Blacks have played a major – though often under-appreciated – role in El Paso’s history. So I thought I’d offer a few suggestions for El Paso-connected books to read during Black History Month to deepen your understanding of this history.
This list is heavily influenced by two El Pasoans who’ve expanded my understanding of our community’s Black history. The first is my friend and mentor, Maceo C. Dailey Jr., the director of UTEP’s African American Studies program from 1996 until his death in 2015. The other is best-selling author Ron Stallworth, who grew up in El Paso, built a career as a police officer in the Mountain West, then returned home after retiring.

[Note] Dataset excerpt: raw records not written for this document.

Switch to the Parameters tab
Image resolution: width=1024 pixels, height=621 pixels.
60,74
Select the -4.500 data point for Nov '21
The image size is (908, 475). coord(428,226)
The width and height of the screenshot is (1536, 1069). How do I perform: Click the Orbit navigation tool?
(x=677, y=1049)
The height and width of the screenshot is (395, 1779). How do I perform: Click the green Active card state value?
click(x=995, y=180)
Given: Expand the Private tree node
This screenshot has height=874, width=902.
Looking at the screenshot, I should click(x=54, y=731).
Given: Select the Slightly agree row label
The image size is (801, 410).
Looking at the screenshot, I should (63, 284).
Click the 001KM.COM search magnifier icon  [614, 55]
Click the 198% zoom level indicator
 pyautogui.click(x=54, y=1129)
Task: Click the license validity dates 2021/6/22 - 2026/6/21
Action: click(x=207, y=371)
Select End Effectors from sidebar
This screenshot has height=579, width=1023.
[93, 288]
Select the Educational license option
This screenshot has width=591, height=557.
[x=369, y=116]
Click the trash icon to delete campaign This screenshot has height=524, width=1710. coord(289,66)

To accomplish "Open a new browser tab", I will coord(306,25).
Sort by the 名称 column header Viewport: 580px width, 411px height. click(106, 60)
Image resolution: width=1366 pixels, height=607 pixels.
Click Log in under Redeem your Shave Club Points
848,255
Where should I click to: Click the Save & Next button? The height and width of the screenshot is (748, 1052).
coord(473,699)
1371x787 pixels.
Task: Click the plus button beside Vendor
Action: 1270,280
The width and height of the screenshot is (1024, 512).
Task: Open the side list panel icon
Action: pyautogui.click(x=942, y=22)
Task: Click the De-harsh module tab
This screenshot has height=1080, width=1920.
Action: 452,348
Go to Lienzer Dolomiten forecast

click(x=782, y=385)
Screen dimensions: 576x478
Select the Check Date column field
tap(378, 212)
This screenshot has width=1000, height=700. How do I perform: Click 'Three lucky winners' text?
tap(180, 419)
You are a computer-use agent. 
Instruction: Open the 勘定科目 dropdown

“African Americans in El Paso” is a primer on local Black history, from the Africans who accompanied Spanish conquistadors in the 16th century through Texas Western College’s historic national basketball championship and 21st century entrepreneurs. Published in 2014, it was written by Dailey, Kathryn Smith-McGlynn and Cecilia Gutierrez Venable.
“Tuneful Tales” is a 1925 self-published book of poetry by Bernice Love Wiggins, who lived in El Paso at the time. Her work showed the influence of the Harlem renaissance in the Chihuahuan Desert. Dailey discovered the book in his research and published it with Texas Tech University Press in 2002.
Maceo C. Dailey Jr.
Dailey’s research also discovered an unusual book by two stalwarts of the Harlem renaissance, Arna Bontemps and Langston Hughes. “Boy of the Border” is a coming-of-age tale about the journey of a 12-year-old Mexican boy and his uncle across the American Southwest. It was never published in the authors’ lifetime, but Dailey discovered the manuscript and published it in 2010 through Sweet Earth Flying Press, which he owned with his wife, Sondra. El Paso artist Antonio Castro L. created illustrations for the book.
“Wheresoever My People Chance to Dwell: Oral Interviews with African American Women of El Paso” is a 2000 collection edited by Dailey and Kristine Navarro. Interview subjects include Leona Ford Washington, who played a key role in preserving Black history in El Paso.
Stallworth’s two books aren’t set in El Paso, but the stories are deeply influenced by his roots on the border.
His first book is “Black Klansman: Race, Hate, and the Undercover Investigation of a Lifetime,” which is the true story of how a pioneer Black police detective in Colorado Springs infiltrated the Ku Klux Klan in the late 1970s. The book became the inspiration for Spike Lee’s film “BlacKkKlansman,” which earned Lee his first Academy Award.
Ron Stallworth, a retired police officer and author of “Black Klansman” and “Gangs of Zion,” entertains the El Paso Matters Book Club with stories about befriending a gangster and meeting rap icons such as Ice Cube, Oct. 29, 2024. (Corrie Boudreaux/El Paso Matters)
Stallworth’s second book came out last year. It’s called “The Gangs of Zion: A Black Cop’s Crusade in Mormon Country” and documents Stallworth’s efforts to convince Utah leadership that West Coast gangs and gangsta rap were reshaping conservative Mormon communities in the 1990s.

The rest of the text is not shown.